There is however a very real need for a way to unsafely assert that your iterator has a truly exact size. When we deprecated several Vec constructors in favour of iterators + collect, we introduced what I measured to be a 33% perf regression (3 vs 4 units of time when constructing a Vec of 100, 000 elements), because the Vec::from_iter code has to count and constantly branch on the number of elements inserted in case more than the iterator claimed to have is inserted (this is implemented by just calling push
over and over). If we trusted the iterator, we could instead just unconditionally offset the write-head and set the length at the end.

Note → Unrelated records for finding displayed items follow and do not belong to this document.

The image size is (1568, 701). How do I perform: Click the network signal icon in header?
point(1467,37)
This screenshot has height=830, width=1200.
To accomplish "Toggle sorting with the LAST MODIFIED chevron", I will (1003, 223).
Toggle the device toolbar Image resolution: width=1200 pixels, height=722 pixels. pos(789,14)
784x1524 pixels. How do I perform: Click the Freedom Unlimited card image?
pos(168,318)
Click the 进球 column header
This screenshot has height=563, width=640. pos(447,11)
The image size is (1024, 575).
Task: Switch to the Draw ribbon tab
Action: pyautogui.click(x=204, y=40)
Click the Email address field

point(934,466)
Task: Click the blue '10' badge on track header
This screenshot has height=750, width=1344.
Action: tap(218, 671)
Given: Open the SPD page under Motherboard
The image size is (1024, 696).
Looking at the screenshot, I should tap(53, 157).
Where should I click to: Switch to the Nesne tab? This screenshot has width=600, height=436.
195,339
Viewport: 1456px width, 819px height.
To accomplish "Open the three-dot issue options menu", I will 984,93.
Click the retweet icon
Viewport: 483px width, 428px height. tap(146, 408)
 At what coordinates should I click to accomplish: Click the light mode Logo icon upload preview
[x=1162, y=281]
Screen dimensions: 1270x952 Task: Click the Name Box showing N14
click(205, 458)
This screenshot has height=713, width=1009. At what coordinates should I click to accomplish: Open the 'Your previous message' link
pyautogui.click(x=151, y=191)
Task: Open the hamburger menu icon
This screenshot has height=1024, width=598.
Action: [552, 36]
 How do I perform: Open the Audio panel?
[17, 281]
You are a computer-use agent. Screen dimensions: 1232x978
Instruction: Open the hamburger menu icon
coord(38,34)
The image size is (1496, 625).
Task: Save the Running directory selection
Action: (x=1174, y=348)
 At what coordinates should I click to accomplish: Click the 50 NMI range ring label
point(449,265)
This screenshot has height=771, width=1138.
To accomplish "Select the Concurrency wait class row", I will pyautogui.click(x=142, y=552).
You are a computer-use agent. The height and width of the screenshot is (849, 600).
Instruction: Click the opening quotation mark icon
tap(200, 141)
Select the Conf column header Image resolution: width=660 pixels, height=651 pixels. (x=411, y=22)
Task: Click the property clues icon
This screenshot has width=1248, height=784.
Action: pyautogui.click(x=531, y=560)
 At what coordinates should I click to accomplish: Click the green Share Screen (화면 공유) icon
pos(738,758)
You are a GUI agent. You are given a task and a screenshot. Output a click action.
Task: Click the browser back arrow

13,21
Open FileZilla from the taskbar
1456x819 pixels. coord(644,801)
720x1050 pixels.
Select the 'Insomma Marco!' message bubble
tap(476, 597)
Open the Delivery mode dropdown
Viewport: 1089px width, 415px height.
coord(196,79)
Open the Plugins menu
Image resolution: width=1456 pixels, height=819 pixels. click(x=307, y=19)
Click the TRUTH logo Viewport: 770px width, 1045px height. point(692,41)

Here are some candidate solutions to the problem:
Make ExactSize an unsafe
trait
I honestly don’t think there’s any iterator that seriously “isn’t sure” about its precision, and you’ll get busted DoubleEnded impls if you’re wrong anyway. This seems relatively harmless to just do. This design has the benefit of having no redundant notion of exactness. Unfortunately we have basically no facilities for specialization, so implementing ExactSize would still be useless today. No reasonable code would only accept ExactSize iterators just for a performance optimization.
However assuming that we do get some specialization facilities, this would basically be flipping the bird to trait objects, because e.g. a Box<Iterator>
would have its ExactSize-ness erased.
This would also be a breaking change for the current ExactSize trait, which I believe has been stabilized.
Add TrustedExactSize on top of ExactSize
All the same strengths and weakness of the previous design, but with two changes:
- it’s back-compat to add whenever (yay!)
- it further complicates the iterator trait story, while adding basically duplicate notions of ExactSize (boo!)
Add a default-impl’d fn to Iterator
e.g. unsafe exact_size(&self) -> bool { false }
For 99.9% of iterators, this will produce a statically known value, and therefore incur no runtime cost to branch on assuming sufficient optimization (Rust’s favourite kind of optimization).
Over trait-based designs, this design has the following advantages:
- This design is compatible with Trait objects, it just requires an actual runtime branch to occur at the start of the procedure; a fairly trivial cost for
collect
, especially when performing dynamic dispatch on the iterator already. - This design can be used right now, and would be highly ergonomic to use:
if iter.exact_size() { fast } else { slow }
However it has the following drawbacks:
- This leaves us with a duplicate ExactSize trait, as it is still useful for DoubleEnded impls
- The
unsafe
is “wrong” because it should be considered safe to use but not to override. We lack the tooling to express “unsafe overrides”.
That previous thing but with proper unsafe semantics
That’d be p. cool